§ **Exercise goal**
Copy out exactly the lines from the one containing "1712x480 pixels. Task: Open" to the last line of the records below, both included, and leave out any pictures.

= = = = =

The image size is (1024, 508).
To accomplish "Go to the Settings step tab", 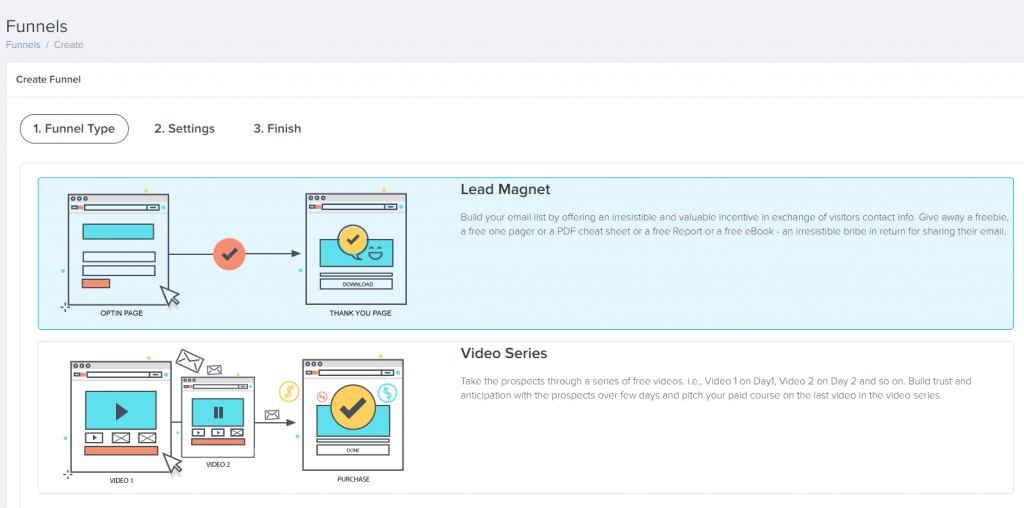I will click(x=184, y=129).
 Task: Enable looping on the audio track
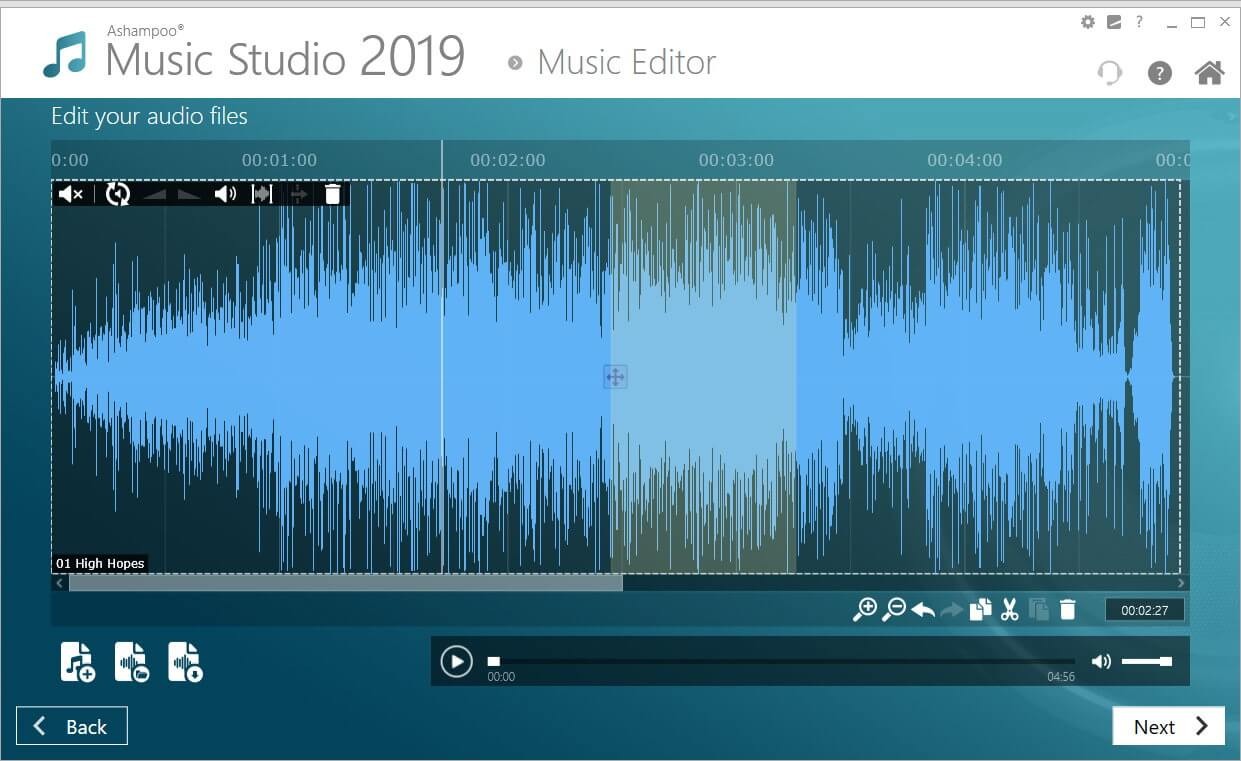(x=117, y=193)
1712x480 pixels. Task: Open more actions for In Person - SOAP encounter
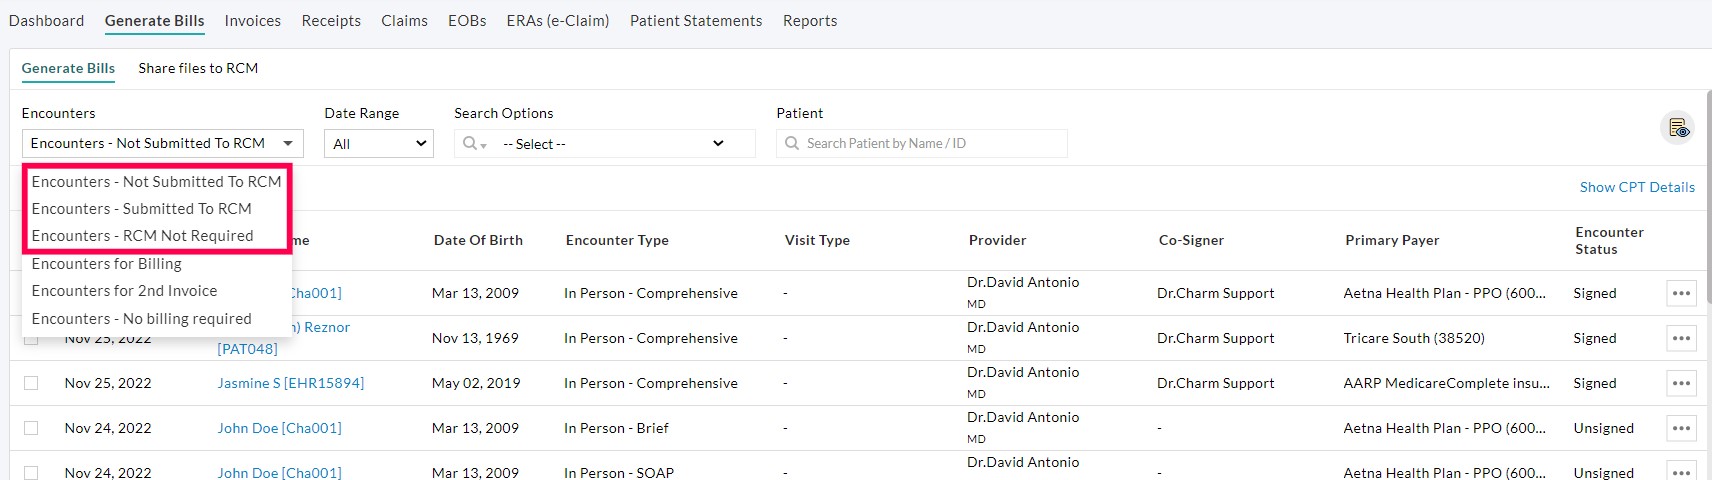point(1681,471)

= = = = =

§ **Reply to the task**
1712x480 pixels. Task: Open more actions for In Person - SOAP encounter
point(1681,471)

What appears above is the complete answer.